For what it’s worth, here’s a dance from the 1780s:
- Glissade round (first part of tune).
- Double shuffle down, do.
- Heel and toe back, finish with back shuffle.
- Cut the buckle down, finish the shuffle.
- Side shuffle right and left, finishing with beats.
- Pigeon wing going round.
- Heel and toe haul in back.
- Steady toes down.
- Changes back, finish with back shuffle and beats.
- Wave step down.
- Heel and toe shuffle obliquely back.
- Whirligig, with beats down.
- Sissone and entrechats back.
- Running forward on the heels.
- Double Scotch step, with a heel Brand in Plase. [sic]
- Single Scotch step back.
- Parried toes round, or feet in and out.
- The Cooper shuffle right and left back.
- Grasshopper step down.
- Terre-a-terre [sic] or beating on toes back.
- Jockey crotch down.
- Traverse round, with hornpipe glissade.
It’s “A Sailor Hornpipe — Old Style,” by John Durang, George Washington’s favorite dancer.

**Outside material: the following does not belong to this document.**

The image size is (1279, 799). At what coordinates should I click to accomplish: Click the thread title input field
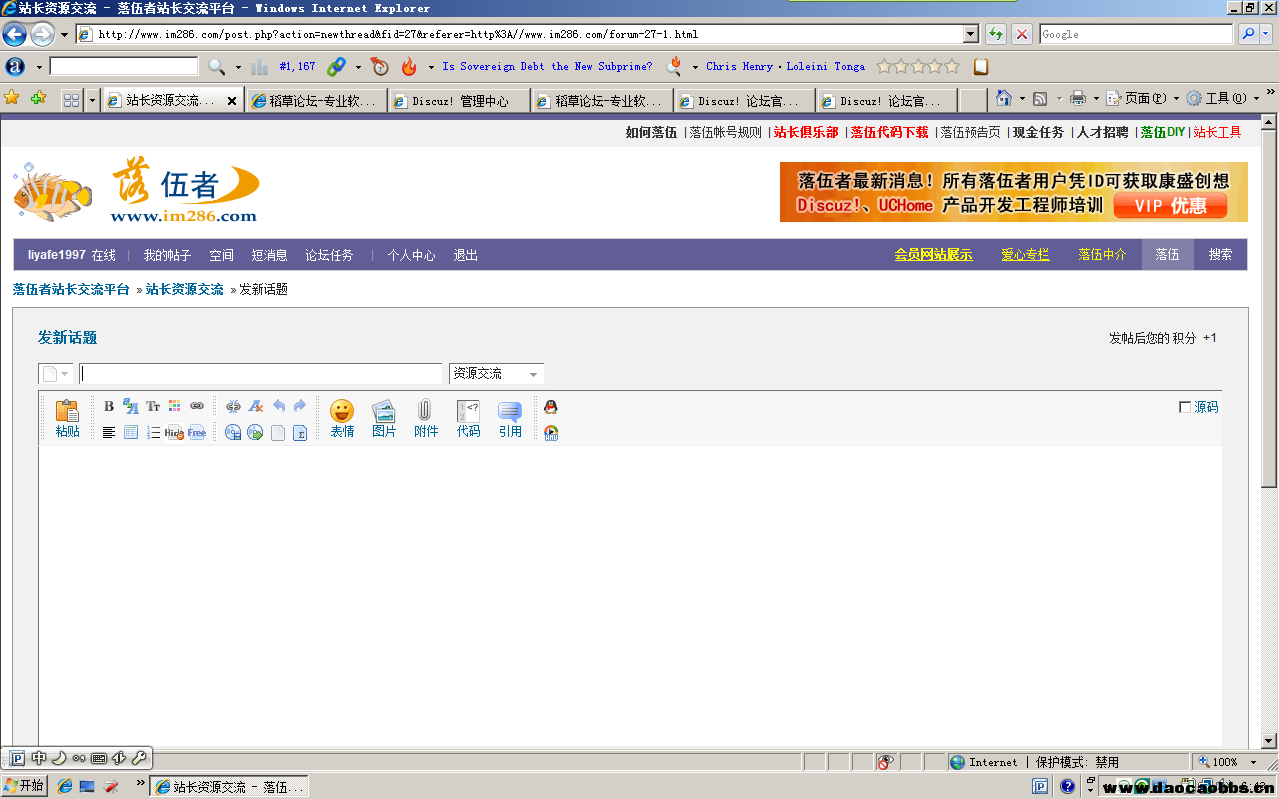pyautogui.click(x=260, y=374)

Durang taught it to his son Charles, who reproduced it in a study of theatrical dancing published in 1855, which is how it comes down to us.
The terminology is influenced by French ballet, but already it incorporates innovations such as “shuffles”; in time the hornpipe would evolve into modern tap dancing. In Tap Roots, Mark Knowles writes, “It is believed that the ‘whirligig, with beats down’ is similar to a renversé turn such as the kind later done by the tap dancing film star Eleanor Powell.”
(From Julian Mates, The American Musical Stage Before 1800, 1962.)